President Donald Trump said his former adviser Roger Stone has “a very good chance of exoneration,” hours after the GOP operative was sentenced to 40 months behind bars for obstructing a congressional investigation of Russian interference in the 2016 presidential election, NBC reports.
“I’m following this very closely, and I want to see it play out to its fullest, because Roger has a very good chance of exoneration, in my opinion,” Trump said Thursday in a speech at a Hope for Prisoners event in Las Vegas, where he also blasted the jury forewoman in Stone’s trial.
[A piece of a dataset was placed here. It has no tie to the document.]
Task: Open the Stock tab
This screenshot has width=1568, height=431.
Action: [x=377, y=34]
“It’s my strong opinion that the forewoman for the jury is totally tainted,” Trump said, calling the woman, whom he didn’t mention by name, “an anti-Trump person, totally.”
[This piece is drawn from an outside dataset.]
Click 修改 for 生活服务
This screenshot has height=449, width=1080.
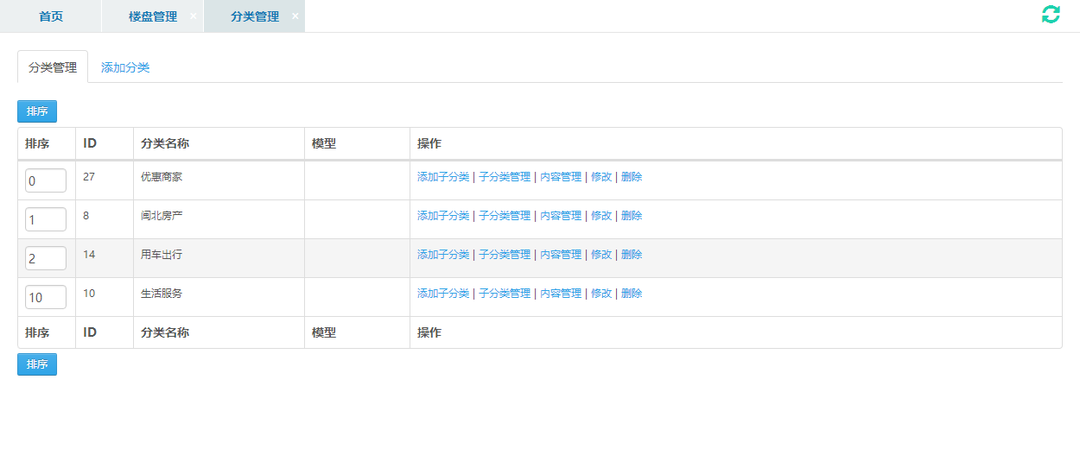(601, 293)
“I don’t know if this is a fact, but she had a horrible social media account,” he told the crowd and television cameras. “She’s, I guess from what I hear, a very strong woman, a very dominant person, so she can get people to do whatever she wants,” he claimed. “How can you have a jury pool tainted so badly? It’s not fair,” Trump said.
The scenes in the courtroom Thursday only heightened the drama at the Justice Department, and hey raised more questions about what in the world is happening inside Attorney General William Barr’s DOJ, The Washington Post reports.
Barr intervened last week to overrule career prosecutors’ tough seven- to nine-year sentencing recommendation for Stone, a Trump ally — shortly after Trump tweeted in opposition to the recommended sentence. That prompted the four prosecutors on the case to withdraw.
Then came a more watered-down recommendation, which was signed by the prosecutor now leading the charge for the Justice Department, Assistant U.S. Attorney John Crabb.
But at Stone’s sentencing hearing on Thursday, Crabb sounded a very different tone. He repeatedly appeared to push the recommendation in the direction of the initial prosecutors’ harsher one, arguing for enhancements that the more recent memo suggested were unnecessary or unsubstantiated.
But several Justice Department officials expressed relief that the sentence of three years and four months roughly corresponded to what U.S. District Judge Amy Berman Jackson called the “unprecedented” second recommendation directed by Barr.
“It was messier than we wanted, but we ended up in the same place,” said one senior official.